Any wedding couple would call that…
their wedding day.

Day in the Life

We just purchased a new bottling machine that does not work and our latest batch of Blue Corn Vodka mash is happily fermenting in the distillery next to a space heater. We had to cover the fermenting tank in blankets so the yeast could stay warm. Fermenting in winter is not the best time…especially when its been so cold. But is it is the best time to distill if you want to go green. In winter, Mother Nature can cool the circulating water that we use to convert alcohol vapors back to liquid. In summer I have to use two cooling tank each with a 2-ton chiller attached. Here's something you may not know, when you ferment blue corn, it turns pink....wonder if there is a message in that?

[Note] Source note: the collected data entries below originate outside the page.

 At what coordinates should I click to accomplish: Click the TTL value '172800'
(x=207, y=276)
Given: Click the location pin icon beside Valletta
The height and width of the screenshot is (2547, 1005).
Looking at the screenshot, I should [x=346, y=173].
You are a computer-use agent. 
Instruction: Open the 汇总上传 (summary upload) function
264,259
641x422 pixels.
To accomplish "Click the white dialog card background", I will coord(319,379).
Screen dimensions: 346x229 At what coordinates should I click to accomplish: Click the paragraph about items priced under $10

Olha is busy labeling bottles for the tasting room. When we bottle our wines we do not label or put the foil seal over the cork. This is in part because we want to focus on bottling when bottling but also because we sell private label wines and those are done on an “on-order “ basis. This is not the most efficient process. For one thing you have to handle each wine case an additional time. As a small winery, we can afford some process inefficiency. There’s an old expression at the Los Alamos National Laboratory where I work, “any job worth doing, is worth doing twice”.

Monday, December 28, 2009

Of Mice and Men

Who is God to the lowly Deer Mouse?
Is it the drew covered grass that provides
nurturing water, shelter from the sun, and protection
from the raptor circling above…
Or is it the raptor who decides if he lives or dies.

Sunday, December 27, 2009

The Uncarved Block

It's 4:00am…my usual time for that first draw of caffeine. In warm weather I usually jump out of my predawn bed and hit the day with excitement, eagerness, and a delusional belief I will actually chip away at my incessantly growing “to-do” list. In late December though, it's too damn cold. So today I wait for the low arching sun to warm the loft above the winery where my most current construction project calls for attention.

We all have talents gifted us by God. The challenge in life is figuring out what our talent is. To Ying that Yang though is that we also all have vices. While I'm still not certain about my talent I know I'm cursed with an inability to finish projects. My home and my winery/distillery are littered with unmistakable signs of nearly completed projects. I jokingly tell people the reason I never finish projects is because I want to live forever...and I know that when I finish all my projects I will die.

The true reason I never finish probably has more to do with ADD...I just loose interest. There's an old Taoist allegory about the “uncarved block”. According to the story, an uncarved block is the most beautiful sculpture there can be because it contains an infinite number of possibilities. With very chip taken and every piece removed though, there's that much less the block can be...until the final chip is removed and the block is down to the last possible thing is can be.

Projects are the same as uncarved blocks...in the begining they are new and full of possibility...which is very exciting. As the projects progresses there are fewer and fewer possibilities until near the end all questions have been resolved and all creativity removed...at that point I lose interest. What is the point in investing time and energy into something that has been complete resolved???

What does that say about me...

Old Endings....New beginings

Websites, facebook, myspace, journals...where does a writer write in the post-modern world of instantant information? To be honest, I spend a lot of time on the computer but I still carry a journal I bought at Berkeley years ago in my backpack and I enjoy writing with a fountain pen. Like the ceromony involved in uncorking a bottle of wine, I think writing with a fountain pen is cathartic.

I am a writer, an Engineer, a husband and a father. As time goes on you will also learn that I am a distiller, a dreamer, and at mid-life, not completely sure what it is I am all about....or supposed to be doing. But as 2009 winds down and 2010 looms on the horizon all I know for sure is that I have a full day of chores ahead me and in six months I intend to run with bulls in Spain.